Any push to increase the amount of Test cricket in the women's game would need to be balanced against the wider development of the sport, according to Australia selector and female high-performance manager Shawn Flegler.
Only Australia Women and England Women have played Test cricket in the last six years (three as part of the Ashes), with South Africa and India the other nations to have been part of the longest format since the Netherlands played in 2007.
India will return to the Test arena when they face England in Bristol later this year and there will be another Ashes match in early 2022 as part of the multi-format series. But currently, it seems unlikely there will be any expansion as cricket tries to emerge from the Covid-19 pandemic which has been much more damaging to the women's game.
"No doubt, the players want to play Test cricket and, that's not in question at all, it's a bigger picture that we need to keep in mind a few different factors," Flegler said on the day the latest batch of CA contracts were confirmed.
"The global strategy has been based on T20 cricket and that's a really important part to keep in mind. Whilst the top sides have probably got the depth and the dollars to invest in playing more Test cricket, it's really important we do keep in mind the rest of the world.
"Thailand played in the T20 World Cup (last February), (but) can't see them playing Test cricket in the very near future. What we've seen during Covid is the drop off in the amount of international cricket that has been played in the women's game. We want to be really conscious of that and ensure we are supporting the growth of the women's game all around the world and not just the top two or three who can afford to be playing more Test cricket."

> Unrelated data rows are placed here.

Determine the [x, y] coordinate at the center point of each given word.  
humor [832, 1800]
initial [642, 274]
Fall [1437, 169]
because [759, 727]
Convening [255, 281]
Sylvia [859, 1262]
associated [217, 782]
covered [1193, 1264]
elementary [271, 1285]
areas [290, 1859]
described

The challenges facing the women's game doesn't include just the ability to put on more Test matches, but also the lack of multi-day cricket at domestic or development level to help preparation.
"From a development point of view, I'm sure it could help, but you also need to factor in what's the underlying programs for that, do we have the resources and facilities and support to do that," Flegler said. "It is really hard to get up to play one-off Tests for players when you don't play multi-day cricket.
"Women's cricket is in this really great stage where we've seen great growth but there are decisions that need to be made about whether we invest more in multi-day cricket or we hold firm and make sure we are investing across the global game, ensuring we have a really strong competition that is not just among the first few teams."
While Australia are one of the few teams that will play all formats over the next year, their major focus is the 50-over game with sights set on the World Cup in New Zealand, although there is also half an eye on the 2022 Commonwealth Games where women's T20 will feature in Birmingham.
Flegler said it could be that the proposed Australia-Australia A series being earmarked for this August ahead of the 2021-22 season, which is also set to include a visit by India in September before the WBBL, could be pushed back to after the World Cup to be used as more focused preparation for the Games.
"It all depends on the final international schedule and how that gets locked in," he said. "We need to balance those series and make sure players are getting into their state programs as well leading into the international summer.
"If we can, we'll try and get that before the international season kicks off again. If we can't do it, then we'll look to do it post season and use it as part of our preparation for the Commonwealth Games as well. I think it's a really good concept and it's a great opportunity to do it now while we have that depth. It'll be a great few games to play."